London: Fugitive Indian businessman Vijay Mallya on Monday (local time) was declared bankrupt by a British court allowing Indian banks to pursue his assets worldwide.
The Companies and Insolvency Court of UK passed the ruling, according to a statement of the UK High Court press office.
The Companies Court (now part of the Insolvency and Companies List) is a specialist court within the Chancery Division of the High Court of Justice of England and Wales, which deals with certain matters relating to companies.
Mallya has been denied any right to appeal against the bankruptcy decision.
The decision was announced at an oral hearing today.

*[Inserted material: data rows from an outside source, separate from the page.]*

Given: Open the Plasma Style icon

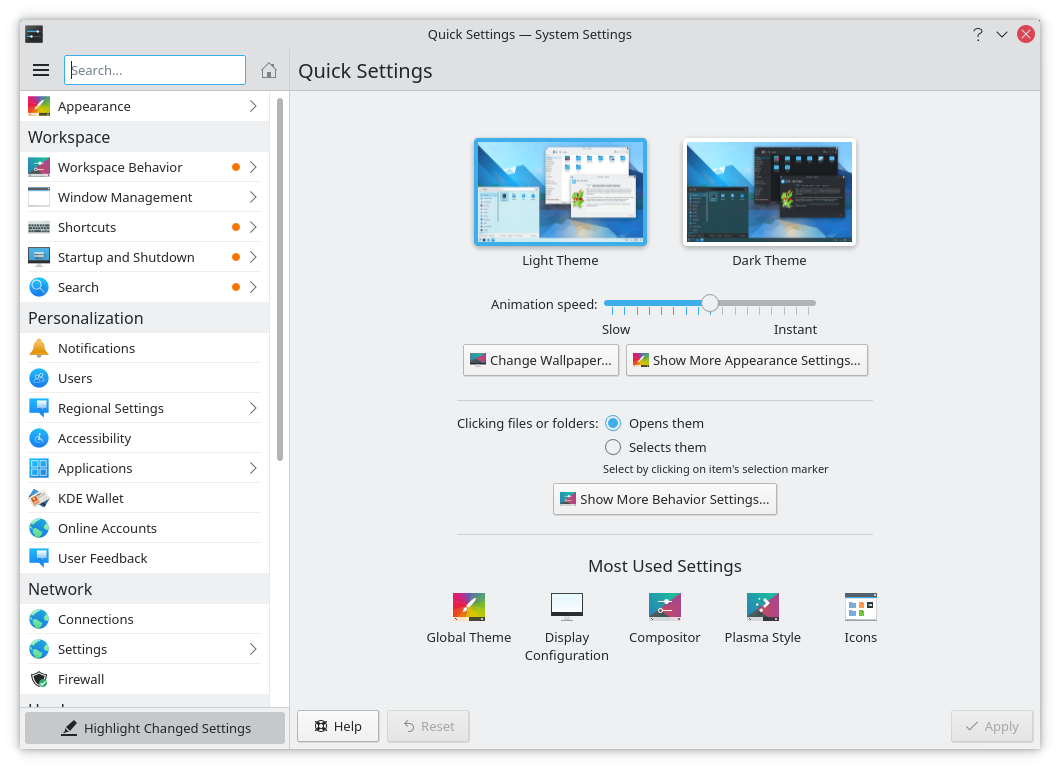Looking at the screenshot, I should [762, 607].
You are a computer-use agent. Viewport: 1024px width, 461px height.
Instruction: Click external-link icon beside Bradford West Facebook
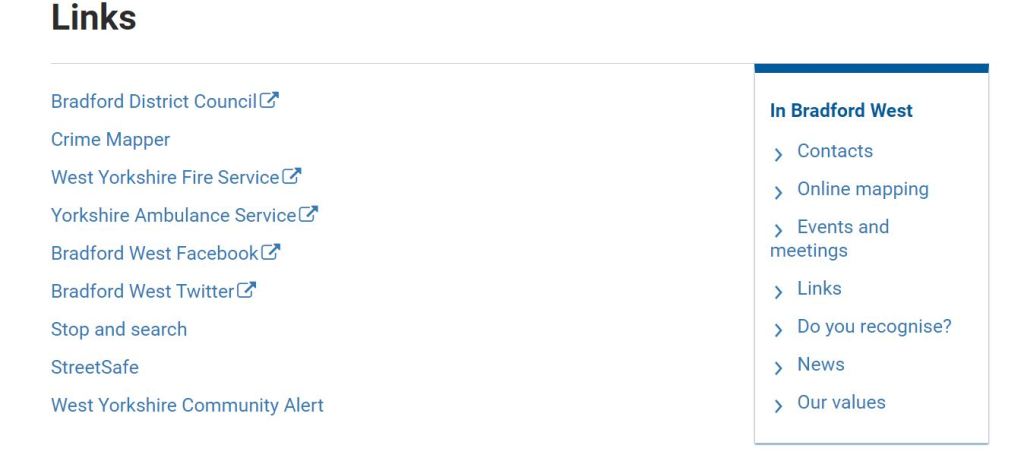(271, 252)
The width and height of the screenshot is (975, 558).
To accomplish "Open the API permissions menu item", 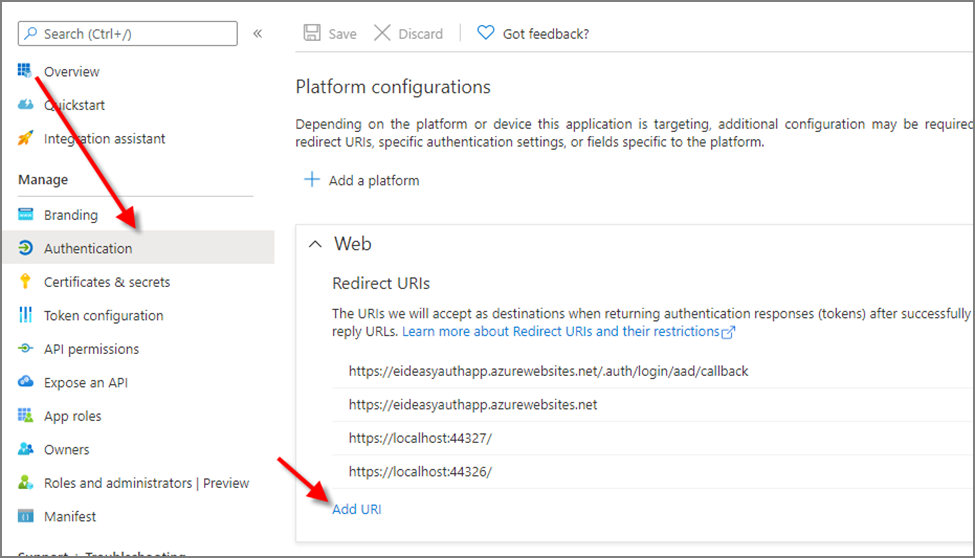I will click(x=91, y=349).
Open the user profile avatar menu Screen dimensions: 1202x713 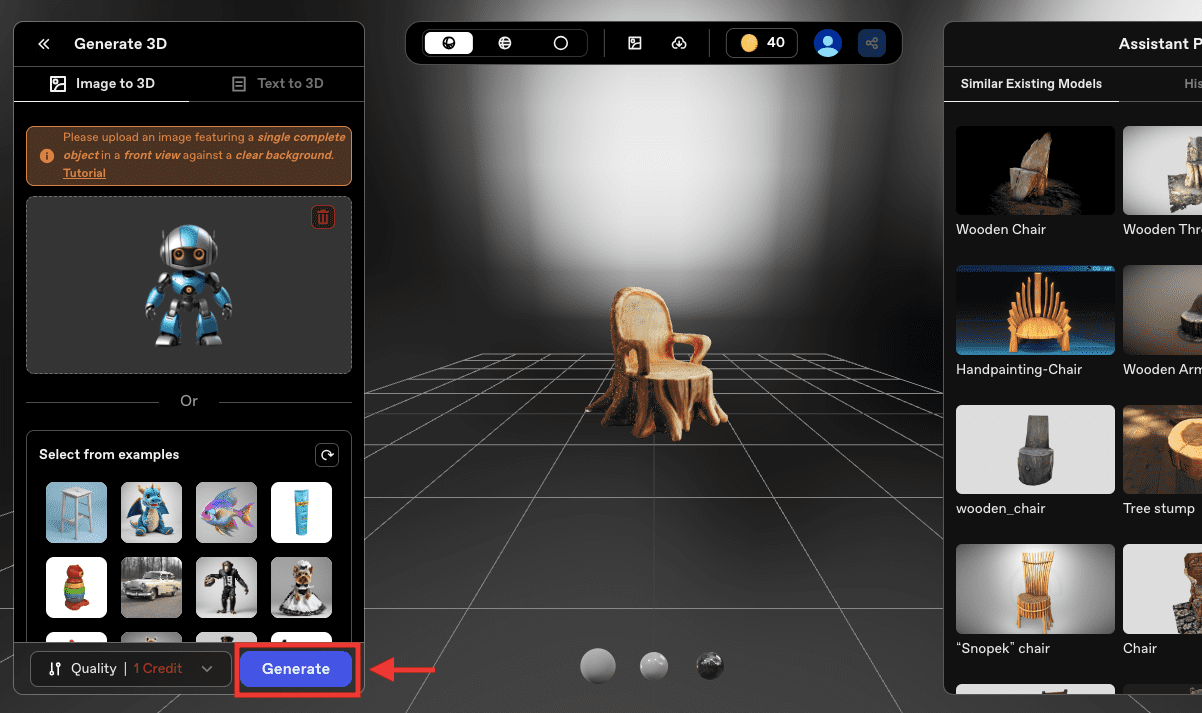[828, 43]
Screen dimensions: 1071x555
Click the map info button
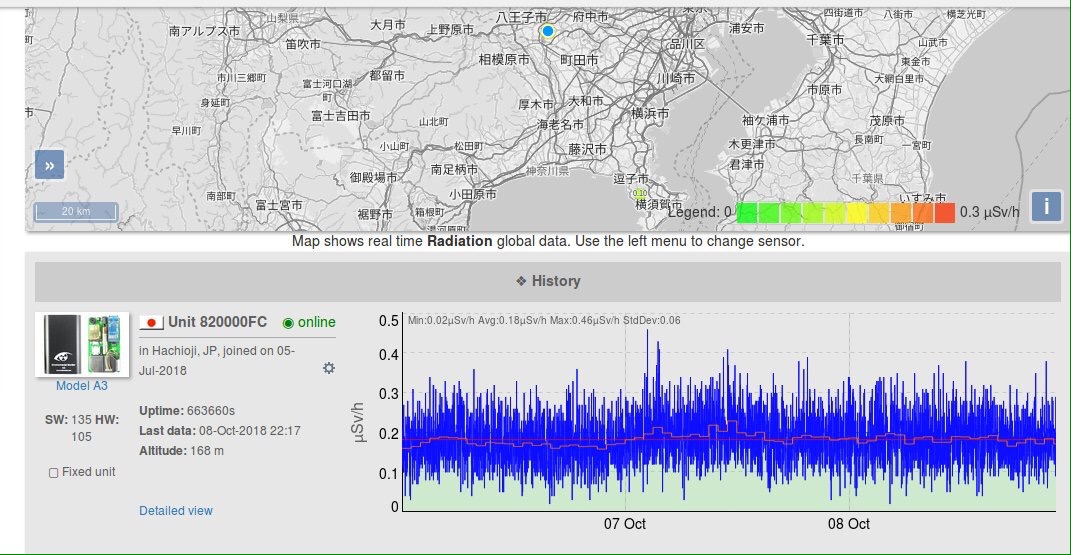coord(1046,206)
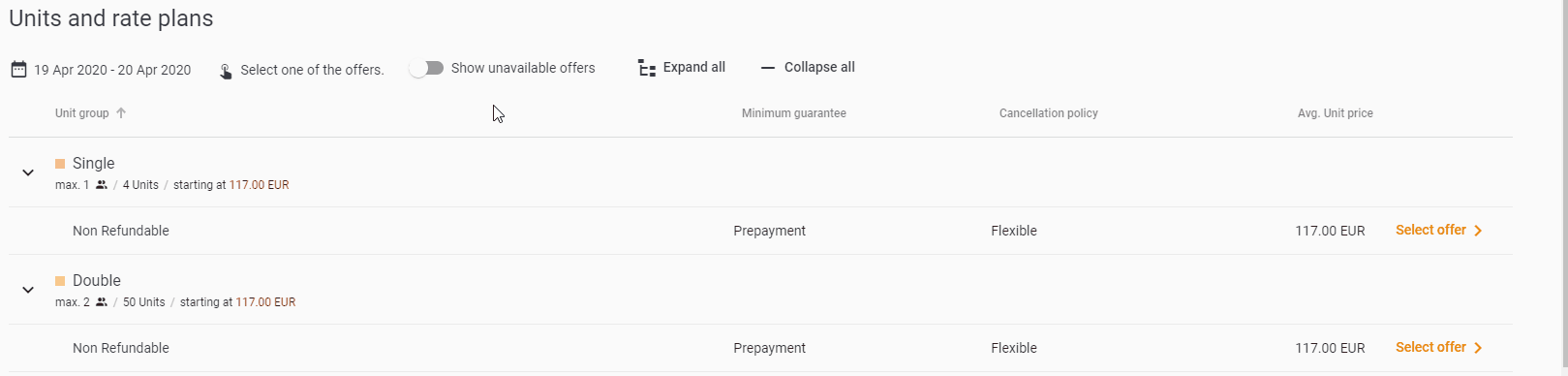Select offer for Double Non Refundable
Screen dimensions: 1568x376
pyautogui.click(x=1439, y=347)
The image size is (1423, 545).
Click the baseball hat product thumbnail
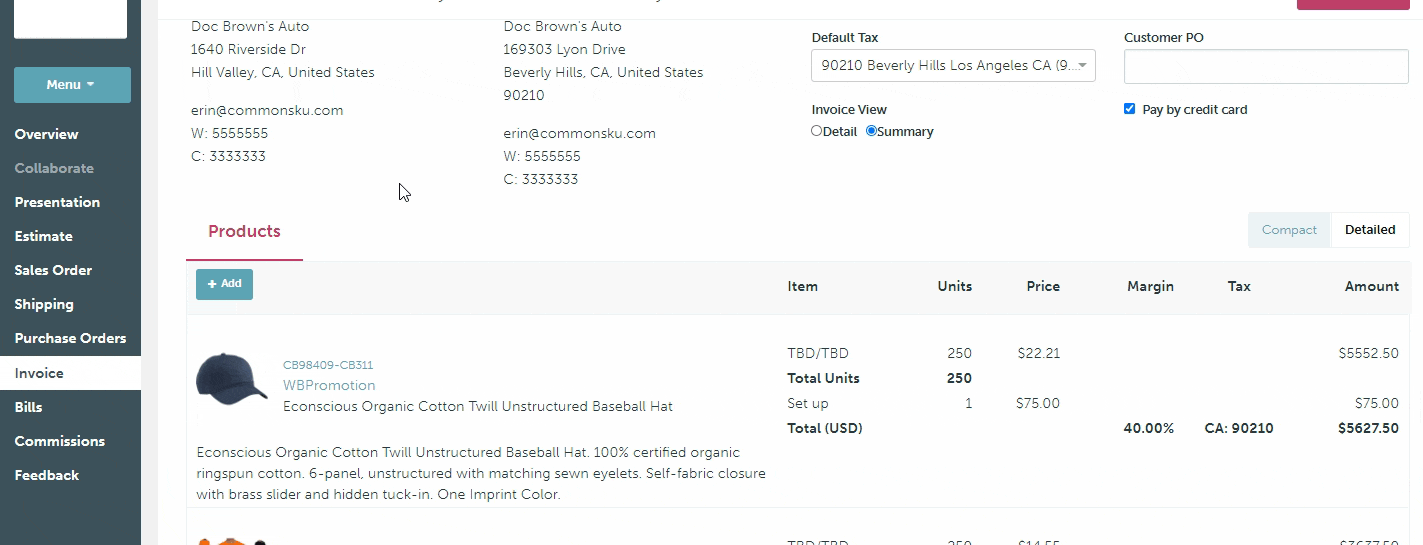(x=231, y=378)
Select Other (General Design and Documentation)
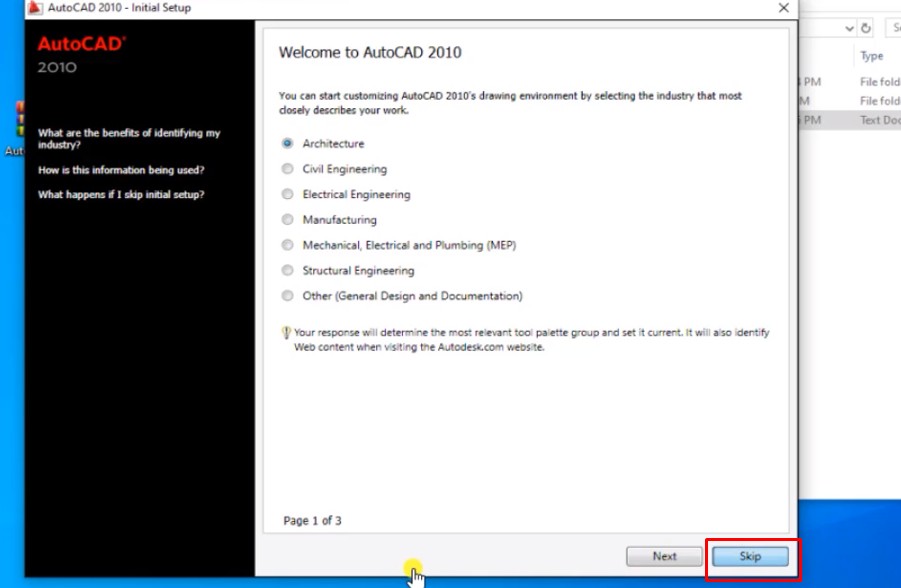 [x=288, y=296]
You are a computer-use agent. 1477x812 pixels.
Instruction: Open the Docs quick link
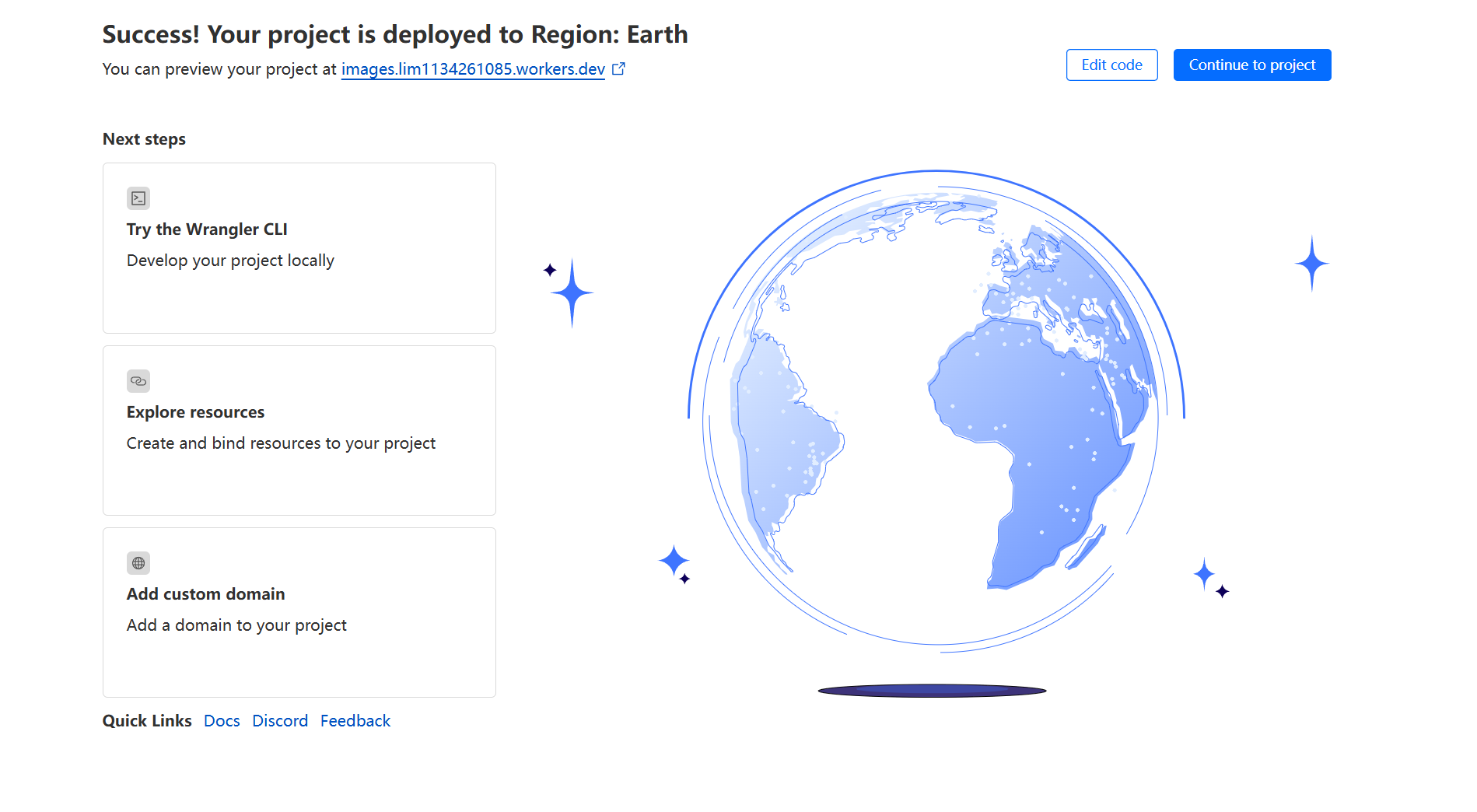(222, 721)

Mallya, the owner of the now-defunct Kingfisher Airlines, owes more than Rs 9,000 crore to a consortium of banks in principal and interest.
The petitioners were State Bank of India (SBI)-led consortium of 13 Indian banks, including Bank of Baroda, Corporation Bank, Federal Bank Ltd, IDBI Bank, Indian Overseas Bank, Jammu & Kashmir Bank, Punjab & Sind Bank, Punjab National Bank, State Bank of Mysore, UCO Bank, United Bank of India and JM Financial Asset Reconstruction Co Pvt Ltd.
The ruling is being seen as a major victory for the consortium of Indian banks pursuing debts owed by the now-defunct Kingfisher Airlines.
Mallya fled to the UK and has been fighting on multiple fronts to avoid extradition to India.
He remains on bail after he was ordered to be extradited in December 2018 by Westminster Magistrate’s Court in London – a ruling he has repeatedly tried and failed to overturn.
The 65-year-old fugitive businessman has exhausted legal procedures available to him to fight the government’s effort to extradite him to India. The UK government is dealing with a “confidential matter” pertaining to Mallya. There is speculation that Mallya has sought political asylum in the UK.